▼
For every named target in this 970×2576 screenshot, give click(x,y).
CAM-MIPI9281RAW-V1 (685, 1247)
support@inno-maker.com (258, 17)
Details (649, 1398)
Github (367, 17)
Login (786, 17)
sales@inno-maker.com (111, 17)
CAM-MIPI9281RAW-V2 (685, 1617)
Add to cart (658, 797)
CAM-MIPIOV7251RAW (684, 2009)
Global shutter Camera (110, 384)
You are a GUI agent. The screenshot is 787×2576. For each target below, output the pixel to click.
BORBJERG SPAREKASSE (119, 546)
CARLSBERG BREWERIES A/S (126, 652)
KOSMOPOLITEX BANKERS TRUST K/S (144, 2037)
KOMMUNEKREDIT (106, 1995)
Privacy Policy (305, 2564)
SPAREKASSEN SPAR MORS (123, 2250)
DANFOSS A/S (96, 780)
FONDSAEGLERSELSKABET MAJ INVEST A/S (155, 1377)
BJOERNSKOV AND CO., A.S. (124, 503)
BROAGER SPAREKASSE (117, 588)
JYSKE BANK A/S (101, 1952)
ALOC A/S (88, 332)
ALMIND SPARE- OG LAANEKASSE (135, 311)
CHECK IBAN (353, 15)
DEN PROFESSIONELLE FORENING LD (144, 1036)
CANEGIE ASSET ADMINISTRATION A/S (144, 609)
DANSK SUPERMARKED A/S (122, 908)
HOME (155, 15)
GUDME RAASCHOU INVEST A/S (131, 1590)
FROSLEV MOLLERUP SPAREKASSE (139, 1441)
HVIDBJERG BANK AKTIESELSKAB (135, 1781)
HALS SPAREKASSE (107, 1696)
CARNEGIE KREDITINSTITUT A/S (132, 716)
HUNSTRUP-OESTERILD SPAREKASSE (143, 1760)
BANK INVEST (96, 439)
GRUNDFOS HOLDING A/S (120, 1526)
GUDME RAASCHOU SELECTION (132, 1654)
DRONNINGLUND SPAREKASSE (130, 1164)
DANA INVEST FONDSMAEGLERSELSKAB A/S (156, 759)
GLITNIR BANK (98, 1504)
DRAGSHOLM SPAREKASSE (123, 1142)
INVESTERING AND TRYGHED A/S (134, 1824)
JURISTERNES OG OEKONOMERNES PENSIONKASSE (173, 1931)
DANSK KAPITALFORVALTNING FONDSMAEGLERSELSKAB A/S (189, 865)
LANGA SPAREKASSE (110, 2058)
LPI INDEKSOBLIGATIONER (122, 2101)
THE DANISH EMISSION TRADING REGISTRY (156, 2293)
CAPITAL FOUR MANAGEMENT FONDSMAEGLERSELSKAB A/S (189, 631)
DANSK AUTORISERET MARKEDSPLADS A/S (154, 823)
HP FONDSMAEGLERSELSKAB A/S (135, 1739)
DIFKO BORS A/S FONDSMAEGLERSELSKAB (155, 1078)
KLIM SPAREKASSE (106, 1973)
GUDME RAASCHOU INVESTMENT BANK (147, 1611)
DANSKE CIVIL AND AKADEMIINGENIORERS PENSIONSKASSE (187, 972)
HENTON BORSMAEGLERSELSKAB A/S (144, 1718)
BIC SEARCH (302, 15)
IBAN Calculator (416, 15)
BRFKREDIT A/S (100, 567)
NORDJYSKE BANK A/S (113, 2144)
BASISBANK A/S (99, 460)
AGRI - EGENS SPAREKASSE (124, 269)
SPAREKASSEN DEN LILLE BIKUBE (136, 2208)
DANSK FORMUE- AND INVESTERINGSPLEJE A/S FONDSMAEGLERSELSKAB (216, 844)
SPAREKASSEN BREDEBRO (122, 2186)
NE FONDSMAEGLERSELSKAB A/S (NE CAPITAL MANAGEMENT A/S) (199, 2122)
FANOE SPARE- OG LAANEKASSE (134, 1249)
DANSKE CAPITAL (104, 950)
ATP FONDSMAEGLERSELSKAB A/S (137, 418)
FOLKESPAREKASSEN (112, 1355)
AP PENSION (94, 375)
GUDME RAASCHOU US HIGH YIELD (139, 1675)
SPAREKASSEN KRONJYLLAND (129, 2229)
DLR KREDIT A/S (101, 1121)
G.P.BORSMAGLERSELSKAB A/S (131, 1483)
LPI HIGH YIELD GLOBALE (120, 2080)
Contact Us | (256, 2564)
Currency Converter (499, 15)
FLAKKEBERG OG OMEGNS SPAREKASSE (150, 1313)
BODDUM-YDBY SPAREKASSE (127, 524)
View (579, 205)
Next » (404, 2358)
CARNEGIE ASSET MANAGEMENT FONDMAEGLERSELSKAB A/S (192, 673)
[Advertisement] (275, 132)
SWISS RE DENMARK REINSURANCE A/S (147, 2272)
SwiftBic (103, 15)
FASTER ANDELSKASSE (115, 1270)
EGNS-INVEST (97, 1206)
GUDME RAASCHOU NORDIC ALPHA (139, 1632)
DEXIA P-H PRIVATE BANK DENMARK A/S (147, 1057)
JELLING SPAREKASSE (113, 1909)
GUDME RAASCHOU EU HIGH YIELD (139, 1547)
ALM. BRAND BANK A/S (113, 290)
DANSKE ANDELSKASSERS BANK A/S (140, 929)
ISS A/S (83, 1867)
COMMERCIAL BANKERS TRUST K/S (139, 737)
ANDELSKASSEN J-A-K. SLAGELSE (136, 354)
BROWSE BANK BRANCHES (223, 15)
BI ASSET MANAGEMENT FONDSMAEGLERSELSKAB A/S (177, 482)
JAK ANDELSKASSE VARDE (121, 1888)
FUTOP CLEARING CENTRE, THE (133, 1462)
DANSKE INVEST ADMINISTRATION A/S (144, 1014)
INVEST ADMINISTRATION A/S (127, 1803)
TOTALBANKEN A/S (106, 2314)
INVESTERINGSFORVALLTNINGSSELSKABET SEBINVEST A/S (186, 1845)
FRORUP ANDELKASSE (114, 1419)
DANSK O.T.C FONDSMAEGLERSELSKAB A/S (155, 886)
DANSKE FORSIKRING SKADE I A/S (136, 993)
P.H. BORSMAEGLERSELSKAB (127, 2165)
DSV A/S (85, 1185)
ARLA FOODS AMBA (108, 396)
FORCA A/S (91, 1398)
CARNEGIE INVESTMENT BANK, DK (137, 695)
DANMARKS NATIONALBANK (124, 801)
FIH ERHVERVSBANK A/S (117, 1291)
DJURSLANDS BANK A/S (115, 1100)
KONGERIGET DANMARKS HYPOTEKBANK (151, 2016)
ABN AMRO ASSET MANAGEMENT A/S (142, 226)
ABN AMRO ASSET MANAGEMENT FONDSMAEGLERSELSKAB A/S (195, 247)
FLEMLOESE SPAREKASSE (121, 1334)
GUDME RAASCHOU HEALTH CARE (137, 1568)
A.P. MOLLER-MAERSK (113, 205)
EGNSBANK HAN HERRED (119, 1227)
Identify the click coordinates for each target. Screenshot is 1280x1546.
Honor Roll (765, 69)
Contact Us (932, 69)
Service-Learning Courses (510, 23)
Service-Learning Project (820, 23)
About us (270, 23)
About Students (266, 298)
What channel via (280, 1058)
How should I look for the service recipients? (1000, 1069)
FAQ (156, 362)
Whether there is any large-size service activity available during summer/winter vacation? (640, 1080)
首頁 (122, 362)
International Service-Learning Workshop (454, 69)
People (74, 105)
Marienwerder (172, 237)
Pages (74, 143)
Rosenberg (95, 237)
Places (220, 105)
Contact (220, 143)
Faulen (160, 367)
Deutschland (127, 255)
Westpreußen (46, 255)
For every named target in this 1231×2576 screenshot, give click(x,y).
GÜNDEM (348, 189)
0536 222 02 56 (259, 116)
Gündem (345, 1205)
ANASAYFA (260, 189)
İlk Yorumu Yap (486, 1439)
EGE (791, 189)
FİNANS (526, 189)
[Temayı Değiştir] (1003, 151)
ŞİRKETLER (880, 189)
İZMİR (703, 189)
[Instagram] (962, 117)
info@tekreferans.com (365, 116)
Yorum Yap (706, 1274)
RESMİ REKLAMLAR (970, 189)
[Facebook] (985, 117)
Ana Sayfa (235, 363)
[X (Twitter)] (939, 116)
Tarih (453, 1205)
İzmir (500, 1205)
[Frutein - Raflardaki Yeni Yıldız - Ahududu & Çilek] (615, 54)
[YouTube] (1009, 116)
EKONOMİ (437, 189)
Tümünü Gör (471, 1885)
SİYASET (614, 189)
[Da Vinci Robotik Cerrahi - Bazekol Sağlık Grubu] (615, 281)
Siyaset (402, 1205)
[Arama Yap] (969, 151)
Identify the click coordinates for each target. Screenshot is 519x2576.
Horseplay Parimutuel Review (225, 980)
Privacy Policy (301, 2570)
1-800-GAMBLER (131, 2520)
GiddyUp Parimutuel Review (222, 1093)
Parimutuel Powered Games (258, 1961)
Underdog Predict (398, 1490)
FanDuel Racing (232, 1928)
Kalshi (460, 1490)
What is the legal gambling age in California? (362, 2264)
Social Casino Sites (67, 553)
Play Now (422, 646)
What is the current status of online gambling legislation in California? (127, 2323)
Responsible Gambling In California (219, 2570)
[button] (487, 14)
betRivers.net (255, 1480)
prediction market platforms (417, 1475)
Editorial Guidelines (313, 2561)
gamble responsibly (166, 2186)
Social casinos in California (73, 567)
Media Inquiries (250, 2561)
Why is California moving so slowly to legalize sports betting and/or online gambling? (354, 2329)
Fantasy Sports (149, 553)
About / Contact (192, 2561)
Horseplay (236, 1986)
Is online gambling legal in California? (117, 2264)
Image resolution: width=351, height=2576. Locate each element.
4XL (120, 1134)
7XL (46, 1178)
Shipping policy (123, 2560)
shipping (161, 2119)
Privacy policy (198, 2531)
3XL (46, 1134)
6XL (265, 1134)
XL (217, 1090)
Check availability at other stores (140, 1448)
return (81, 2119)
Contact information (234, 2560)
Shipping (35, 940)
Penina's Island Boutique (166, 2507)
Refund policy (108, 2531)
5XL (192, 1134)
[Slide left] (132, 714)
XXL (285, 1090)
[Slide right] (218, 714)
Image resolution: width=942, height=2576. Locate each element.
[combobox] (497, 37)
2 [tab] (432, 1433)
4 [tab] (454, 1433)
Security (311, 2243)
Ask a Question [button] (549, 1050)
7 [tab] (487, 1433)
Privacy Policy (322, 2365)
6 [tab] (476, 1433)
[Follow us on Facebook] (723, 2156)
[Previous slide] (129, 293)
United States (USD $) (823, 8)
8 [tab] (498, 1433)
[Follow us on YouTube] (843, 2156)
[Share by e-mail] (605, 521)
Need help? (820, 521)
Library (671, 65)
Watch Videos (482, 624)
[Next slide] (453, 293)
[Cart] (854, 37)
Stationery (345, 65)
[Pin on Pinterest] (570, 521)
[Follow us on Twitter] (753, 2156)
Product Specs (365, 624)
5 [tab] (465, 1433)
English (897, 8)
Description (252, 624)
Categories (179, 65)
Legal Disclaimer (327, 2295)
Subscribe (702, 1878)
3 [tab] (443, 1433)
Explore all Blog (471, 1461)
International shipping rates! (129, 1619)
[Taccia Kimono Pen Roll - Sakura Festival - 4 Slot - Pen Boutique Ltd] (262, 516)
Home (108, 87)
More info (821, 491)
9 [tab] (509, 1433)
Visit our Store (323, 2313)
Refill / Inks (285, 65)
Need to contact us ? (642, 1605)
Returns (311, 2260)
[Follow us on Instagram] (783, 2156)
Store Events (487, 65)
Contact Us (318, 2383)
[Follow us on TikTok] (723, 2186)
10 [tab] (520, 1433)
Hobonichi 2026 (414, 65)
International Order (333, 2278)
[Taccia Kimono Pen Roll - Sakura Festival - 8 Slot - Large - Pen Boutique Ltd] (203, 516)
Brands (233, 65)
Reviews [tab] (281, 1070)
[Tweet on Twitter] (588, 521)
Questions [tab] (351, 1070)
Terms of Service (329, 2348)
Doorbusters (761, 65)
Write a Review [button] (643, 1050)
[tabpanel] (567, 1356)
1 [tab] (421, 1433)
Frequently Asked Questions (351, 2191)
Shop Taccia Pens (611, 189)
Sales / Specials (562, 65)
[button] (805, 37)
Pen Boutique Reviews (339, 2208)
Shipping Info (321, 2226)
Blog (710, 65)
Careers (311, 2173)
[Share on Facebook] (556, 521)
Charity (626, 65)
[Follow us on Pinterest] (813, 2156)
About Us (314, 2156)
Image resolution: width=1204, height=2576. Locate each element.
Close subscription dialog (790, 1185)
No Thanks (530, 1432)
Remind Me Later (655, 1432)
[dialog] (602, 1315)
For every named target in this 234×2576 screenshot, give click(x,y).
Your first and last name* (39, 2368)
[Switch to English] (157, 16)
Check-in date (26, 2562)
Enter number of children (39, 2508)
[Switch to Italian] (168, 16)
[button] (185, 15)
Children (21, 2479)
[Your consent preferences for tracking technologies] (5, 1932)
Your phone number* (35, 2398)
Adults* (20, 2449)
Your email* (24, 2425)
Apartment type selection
▲
_YOUR OBJECTIVE:_ From the material above, set down exactly the lines starting at the one with "SwiftBic (103, 15)" and ending at the one with "Service-Learning Courses (510, 23)", end lines included.

_ANSWER SECTION:_
SwiftBic (103, 15)
FASTER ANDELSKASSE (115, 1270)
EGNS-INVEST (97, 1206)
GUDME RAASCHOU NORDIC ALPHA (139, 1632)
DEXIA P-H PRIVATE BANK DENMARK A/S (147, 1057)
JELLING SPAREKASSE (113, 1909)
GUDME RAASCHOU EU HIGH YIELD (139, 1547)
ALM. BRAND BANK A/S (113, 290)
DANSKE ANDELSKASSERS BANK A/S (140, 929)
ISS A/S (83, 1867)
COMMERCIAL BANKERS TRUST K/S (139, 737)
ANDELSKASSEN J-A-K. SLAGELSE (136, 354)
BROWSE BANK BRANCHES (223, 15)
BI ASSET MANAGEMENT FONDSMAEGLERSELSKAB A/S (177, 482)
JAK ANDELSKASSE VARDE (121, 1888)
FUTOP CLEARING CENTRE, THE (133, 1462)
DANSKE INVEST ADMINISTRATION A/S (144, 1014)
INVEST ADMINISTRATION A/S (127, 1803)
TOTALBANKEN A/S (106, 2314)
INVESTERINGSFORVALLTNINGSSELSKABET SEBINVEST A/S (186, 1845)
FRORUP ANDELKASSE (114, 1419)
DANSK O.T.C FONDSMAEGLERSELSKAB A/S (155, 886)
DANSKE FORSIKRING SKADE I A/S (136, 993)
P.H. BORSMAEGLERSELSKAB (127, 2165)
DSV A/S (85, 1185)
ARLA FOODS AMBA (108, 396)
FORCA A/S (91, 1398)
CARNEGIE INVESTMENT BANK, DK (137, 695)
DANMARKS NATIONALBANK (124, 801)
FIH ERHVERVSBANK A/S (117, 1291)
DJURSLANDS BANK A/S (115, 1100)
KONGERIGET DANMARKS HYPOTEKBANK (151, 2016)
ABN AMRO ASSET MANAGEMENT A/S (142, 226)
ABN AMRO ASSET MANAGEMENT FONDSMAEGLERSELSKAB A/S (195, 247)
FLEMLOESE SPAREKASSE (121, 1334)
GUDME RAASCHOU HEALTH CARE (137, 1568)
A.P. MOLLER-MAERSK (113, 205)
EGNSBANK HAN HERRED (119, 1227)
Identify the click coordinates for each target. Screenshot is 1280x1546.
Honor Roll (765, 69)
Contact Us (932, 69)
Service-Learning Courses (510, 23)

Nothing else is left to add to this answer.